"The trading pattern was a slow pre-holiday period followed by a strong Christmas week although bad weather affected new year sales, especially in the South and East," Whitbread said.
One analyst said the fall was an over-reaction to a margin hit which probably only cost the company pounds 3m in lost profits, but he added that the warning had precipitated the first downgrade in profit forecasts at Whitbread in more than 18 months and would continue to affect sentiment.
Whitbread is understood to have taken on temporary staff in its food operations to cover the busy Christmas period and been hit by the effects of the recent cold snap which meant the increase in costs was not offset by a commensurate rise in sales. There had also been a shift to large 24 can multi-packs of beer which sell at a bigger discount.
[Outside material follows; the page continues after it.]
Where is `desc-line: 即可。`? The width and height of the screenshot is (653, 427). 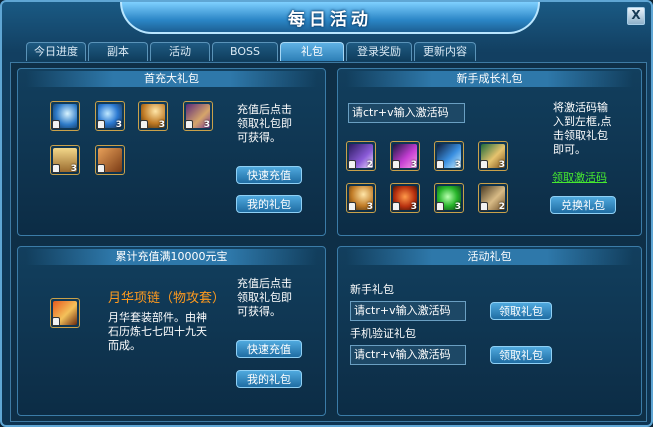 desc-line: 即可。 is located at coordinates (570, 150).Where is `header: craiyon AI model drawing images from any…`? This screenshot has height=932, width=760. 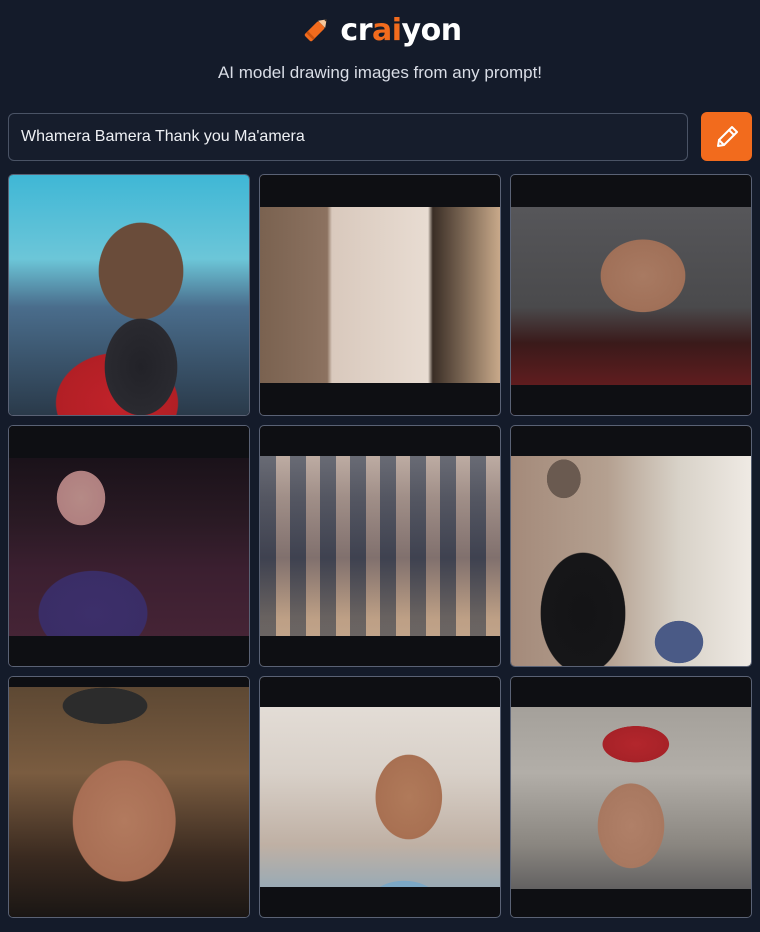 header: craiyon AI model drawing images from any… is located at coordinates (380, 55).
According to analysts the move was an effort by Whitbread to force some brokers to rein in their expectations of about pounds 330m pre-tax profit for the year to February to a more realistic pounds 320m. The result will be the last before chief executive Peter Jarvis hands over the reins to David Thomas, currently the head of Whitbread's restaurants and leisure arm.
There was some surprise that reported strong trading in the Whitbread Inns managed pubs operation, and from Marriott Hotels, TravelInn and David Lloyd Leisure, had not been enough to offset such a small decline in margins.